Boston Marathon: A Grand Experiment

At the Boston Marathon (as well as at some other marathons), a service is provided which will automatically e-mail your progress to people you know as you pass checkpoints along the course. Well, since it's possible to e-mail blog submissions, I expect that it's possible for me to submit my blog submission e-mail to the marathon and have automatic posts of my progress made on my blog. I've tried to get this set up this morning, and hope I am successful. It's a fun way to tie two technologies together.

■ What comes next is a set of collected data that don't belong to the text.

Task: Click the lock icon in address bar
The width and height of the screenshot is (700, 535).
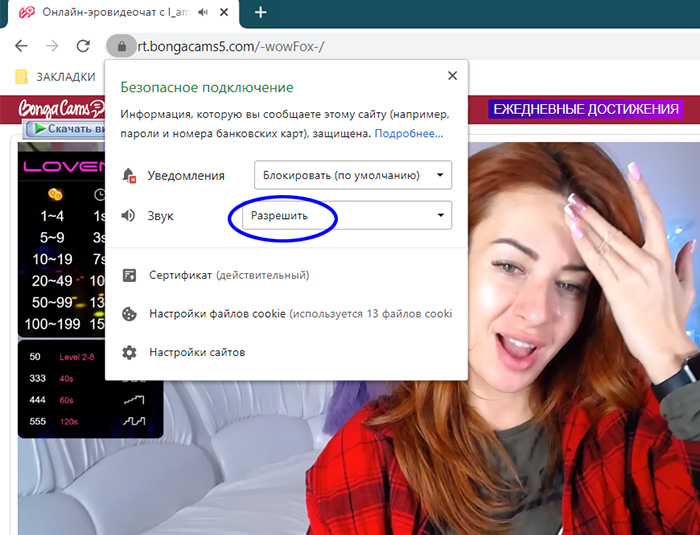Action: [x=121, y=46]
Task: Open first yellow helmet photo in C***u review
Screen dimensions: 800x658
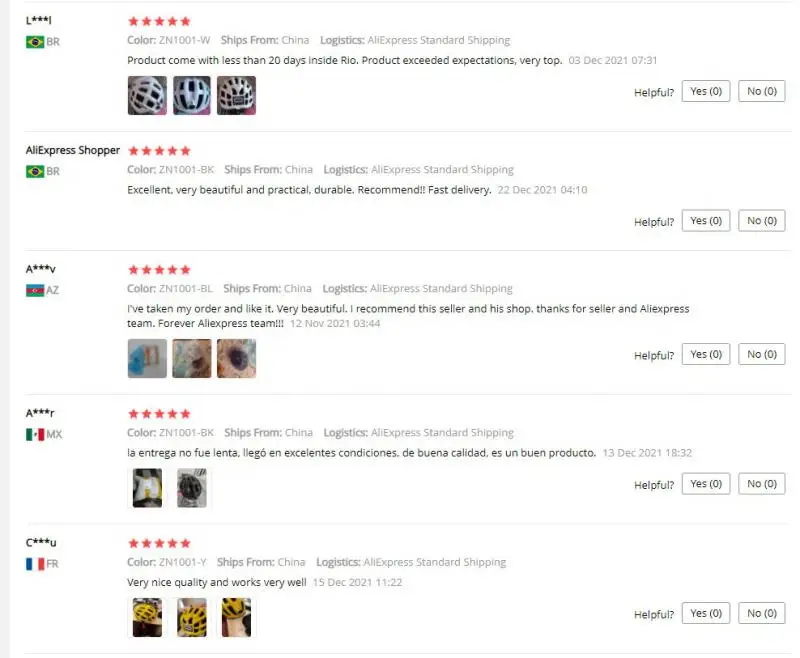Action: (x=147, y=618)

For those of you who watch, my goal at Boston is to run about a 3:45, but I am slightly undertrained, so I think I may fade a bit in the last few miles. Should that happen, then the hope is to still keep the total time under the four hour mark. If they provide the type of information they have offered on their website, then at 10K (6.2 miles), the half-marathon (21.1 km or 13.1 miles), 30K (18.6 miles), and the finish (42.2 km or 26.2 miles), you'll be able to view my progress and also see a predicted finish time. If my expectations hold up, my predicted finish will erode slightly late in the race, but if I am wise enough to run a controlled pace, that erosion will be small.

If it takes the 10 minutes predicted for wave 1 to cross the start and I'm at the back end, that should mean that I will actually start at 12:10PM (EDT), but I suspect that for reasons of TV coverage, they will actually fire the gun at 12:03 or 12:05. Thus, the first update, at 10 km, should be posted shortly after 1:06 PM; the second update, at the half-marathon point, should be posted after 2:04 PM; the third, at 30 km, should come after 2:51 PM; and, if I hold together well, my finish should be posted after 3:56 PM.

I have entered two addresses and attempted to have test transmissions sent. Thus far, neither has appeared. This doesn't bode well for the likelihood of success with this experiment with technology.

Follow-up posts here, here, and here have made me more confident that this will work. I'm just not so sure how timely the information will be. (It will let you see what I do MUCH faster than if I had to enter it after the race. I expect to spend a fair amount of race evening semi-comatose being driven back home.)